**THE TASK**. Repeat exactly the lines from the start of the records below through the line that contains "Open the safe", including both.

##### DATA TO USE

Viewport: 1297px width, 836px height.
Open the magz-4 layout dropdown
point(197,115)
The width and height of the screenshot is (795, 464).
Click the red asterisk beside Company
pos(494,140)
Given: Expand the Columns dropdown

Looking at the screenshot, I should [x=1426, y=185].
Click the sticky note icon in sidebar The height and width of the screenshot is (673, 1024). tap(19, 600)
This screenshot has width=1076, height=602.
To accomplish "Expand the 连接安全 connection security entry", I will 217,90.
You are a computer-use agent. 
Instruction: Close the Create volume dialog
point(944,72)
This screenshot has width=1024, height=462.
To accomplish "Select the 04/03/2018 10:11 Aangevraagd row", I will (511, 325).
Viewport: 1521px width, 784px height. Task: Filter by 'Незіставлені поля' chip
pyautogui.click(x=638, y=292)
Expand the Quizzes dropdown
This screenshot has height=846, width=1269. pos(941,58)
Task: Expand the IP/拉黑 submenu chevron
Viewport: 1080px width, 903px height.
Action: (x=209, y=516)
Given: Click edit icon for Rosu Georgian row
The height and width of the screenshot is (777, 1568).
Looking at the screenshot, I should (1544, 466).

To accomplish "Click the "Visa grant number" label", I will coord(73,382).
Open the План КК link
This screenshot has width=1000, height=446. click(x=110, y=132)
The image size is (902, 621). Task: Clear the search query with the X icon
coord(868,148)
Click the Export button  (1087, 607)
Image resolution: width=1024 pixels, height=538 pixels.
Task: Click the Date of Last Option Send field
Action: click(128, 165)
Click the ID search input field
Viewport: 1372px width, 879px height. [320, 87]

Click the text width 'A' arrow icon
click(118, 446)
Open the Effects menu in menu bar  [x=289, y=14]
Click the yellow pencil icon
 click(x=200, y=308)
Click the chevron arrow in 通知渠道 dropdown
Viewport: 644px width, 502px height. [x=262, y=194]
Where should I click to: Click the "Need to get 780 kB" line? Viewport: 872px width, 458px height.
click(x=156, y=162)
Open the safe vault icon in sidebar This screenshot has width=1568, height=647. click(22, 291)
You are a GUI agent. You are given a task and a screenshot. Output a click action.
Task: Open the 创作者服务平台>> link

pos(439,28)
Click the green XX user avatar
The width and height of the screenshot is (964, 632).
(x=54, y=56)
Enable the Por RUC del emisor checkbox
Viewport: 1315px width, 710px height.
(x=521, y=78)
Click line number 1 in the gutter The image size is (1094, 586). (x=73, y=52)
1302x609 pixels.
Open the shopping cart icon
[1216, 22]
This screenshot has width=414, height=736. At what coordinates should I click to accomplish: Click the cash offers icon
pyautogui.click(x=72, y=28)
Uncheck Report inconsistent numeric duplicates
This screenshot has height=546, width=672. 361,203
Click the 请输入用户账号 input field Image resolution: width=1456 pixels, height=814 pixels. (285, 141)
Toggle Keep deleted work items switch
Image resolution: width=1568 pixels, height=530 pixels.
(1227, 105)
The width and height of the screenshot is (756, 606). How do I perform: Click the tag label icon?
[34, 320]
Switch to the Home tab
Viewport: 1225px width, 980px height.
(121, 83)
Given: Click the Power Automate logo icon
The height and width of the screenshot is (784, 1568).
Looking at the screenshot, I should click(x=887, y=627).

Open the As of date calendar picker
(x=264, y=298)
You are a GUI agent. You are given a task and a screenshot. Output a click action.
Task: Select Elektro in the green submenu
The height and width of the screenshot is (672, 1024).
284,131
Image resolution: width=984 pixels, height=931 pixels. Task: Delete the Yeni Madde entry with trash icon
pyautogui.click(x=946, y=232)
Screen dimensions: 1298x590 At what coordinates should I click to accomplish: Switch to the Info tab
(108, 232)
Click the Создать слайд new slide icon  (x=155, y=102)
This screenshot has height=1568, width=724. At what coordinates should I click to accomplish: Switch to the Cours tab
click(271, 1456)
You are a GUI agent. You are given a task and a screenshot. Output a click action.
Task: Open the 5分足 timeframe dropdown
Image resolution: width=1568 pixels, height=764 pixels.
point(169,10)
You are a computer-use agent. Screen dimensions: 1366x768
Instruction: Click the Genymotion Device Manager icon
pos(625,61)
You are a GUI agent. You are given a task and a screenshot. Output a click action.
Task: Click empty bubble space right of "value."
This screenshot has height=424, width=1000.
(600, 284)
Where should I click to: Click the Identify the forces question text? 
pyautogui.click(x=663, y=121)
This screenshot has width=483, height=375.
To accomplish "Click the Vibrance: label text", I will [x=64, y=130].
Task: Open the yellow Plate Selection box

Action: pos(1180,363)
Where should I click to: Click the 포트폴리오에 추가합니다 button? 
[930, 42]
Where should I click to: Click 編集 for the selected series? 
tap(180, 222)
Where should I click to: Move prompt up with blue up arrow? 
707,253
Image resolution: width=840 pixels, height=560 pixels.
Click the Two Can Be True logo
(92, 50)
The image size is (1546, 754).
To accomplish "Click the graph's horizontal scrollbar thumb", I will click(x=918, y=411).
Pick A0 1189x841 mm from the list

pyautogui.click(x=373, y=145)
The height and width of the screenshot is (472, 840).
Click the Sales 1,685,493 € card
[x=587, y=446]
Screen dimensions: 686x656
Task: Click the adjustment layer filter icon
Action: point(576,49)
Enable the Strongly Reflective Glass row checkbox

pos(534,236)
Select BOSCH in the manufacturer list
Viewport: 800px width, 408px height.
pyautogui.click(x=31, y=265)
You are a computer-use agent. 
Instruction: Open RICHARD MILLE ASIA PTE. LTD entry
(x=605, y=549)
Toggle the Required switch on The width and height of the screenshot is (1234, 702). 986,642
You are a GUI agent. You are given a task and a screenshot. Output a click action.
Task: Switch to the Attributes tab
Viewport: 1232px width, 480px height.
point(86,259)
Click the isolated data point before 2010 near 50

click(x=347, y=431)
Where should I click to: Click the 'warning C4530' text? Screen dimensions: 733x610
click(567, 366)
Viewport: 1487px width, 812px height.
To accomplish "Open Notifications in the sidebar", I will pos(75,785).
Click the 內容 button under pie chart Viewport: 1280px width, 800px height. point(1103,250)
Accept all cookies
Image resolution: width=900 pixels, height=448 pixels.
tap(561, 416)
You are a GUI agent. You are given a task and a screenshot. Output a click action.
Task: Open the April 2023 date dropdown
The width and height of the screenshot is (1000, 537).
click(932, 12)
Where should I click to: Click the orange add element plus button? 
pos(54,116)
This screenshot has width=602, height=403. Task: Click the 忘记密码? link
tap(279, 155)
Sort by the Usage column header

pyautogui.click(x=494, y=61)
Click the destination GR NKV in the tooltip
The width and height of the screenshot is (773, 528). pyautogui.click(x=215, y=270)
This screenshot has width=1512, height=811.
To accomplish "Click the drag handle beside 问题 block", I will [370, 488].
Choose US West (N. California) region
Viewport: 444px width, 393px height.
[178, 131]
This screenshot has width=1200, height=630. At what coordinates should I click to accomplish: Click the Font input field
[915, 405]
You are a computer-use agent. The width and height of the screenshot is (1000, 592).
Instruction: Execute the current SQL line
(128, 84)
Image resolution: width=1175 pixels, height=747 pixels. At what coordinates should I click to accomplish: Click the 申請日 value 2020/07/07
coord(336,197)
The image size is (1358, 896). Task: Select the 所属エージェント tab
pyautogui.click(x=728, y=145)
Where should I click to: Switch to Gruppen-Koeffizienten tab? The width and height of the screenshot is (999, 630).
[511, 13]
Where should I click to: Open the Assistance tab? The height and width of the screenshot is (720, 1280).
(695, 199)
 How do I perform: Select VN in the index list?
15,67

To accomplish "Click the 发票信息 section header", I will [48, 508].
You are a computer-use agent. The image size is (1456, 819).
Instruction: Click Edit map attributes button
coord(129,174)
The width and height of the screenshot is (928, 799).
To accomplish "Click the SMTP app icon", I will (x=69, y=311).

##########

**ANSWER BOX**.
Viewport: 1297px width, 836px height.
Open the magz-4 layout dropdown
point(197,115)
The width and height of the screenshot is (795, 464).
Click the red asterisk beside Company
pos(494,140)
Given: Expand the Columns dropdown

Looking at the screenshot, I should [x=1426, y=185].
Click the sticky note icon in sidebar The height and width of the screenshot is (673, 1024). tap(19, 600)
This screenshot has width=1076, height=602.
To accomplish "Expand the 连接安全 connection security entry", I will 217,90.
You are a computer-use agent. 
Instruction: Close the Create volume dialog
point(944,72)
This screenshot has width=1024, height=462.
To accomplish "Select the 04/03/2018 10:11 Aangevraagd row", I will (511, 325).
Viewport: 1521px width, 784px height. Task: Filter by 'Незіставлені поля' chip
pyautogui.click(x=638, y=292)
Expand the Quizzes dropdown
This screenshot has height=846, width=1269. pos(941,58)
Task: Expand the IP/拉黑 submenu chevron
Viewport: 1080px width, 903px height.
Action: (x=209, y=516)
Given: Click edit icon for Rosu Georgian row
The height and width of the screenshot is (777, 1568).
Looking at the screenshot, I should (1544, 466).

To accomplish "Click the "Visa grant number" label", I will coord(73,382).
Open the План КК link
This screenshot has width=1000, height=446. click(x=110, y=132)
The image size is (902, 621). Task: Clear the search query with the X icon
coord(868,148)
Click the Export button  (1087, 607)
Image resolution: width=1024 pixels, height=538 pixels.
Task: Click the Date of Last Option Send field
Action: click(128, 165)
Click the ID search input field
Viewport: 1372px width, 879px height. [320, 87]

Click the text width 'A' arrow icon
click(118, 446)
Open the Effects menu in menu bar  [x=289, y=14]
Click the yellow pencil icon
 click(x=200, y=308)
Click the chevron arrow in 通知渠道 dropdown
Viewport: 644px width, 502px height. [x=262, y=194]
Where should I click to: Click the "Need to get 780 kB" line? Viewport: 872px width, 458px height.
click(x=156, y=162)
Open the safe vault icon in sidebar This screenshot has width=1568, height=647. click(22, 291)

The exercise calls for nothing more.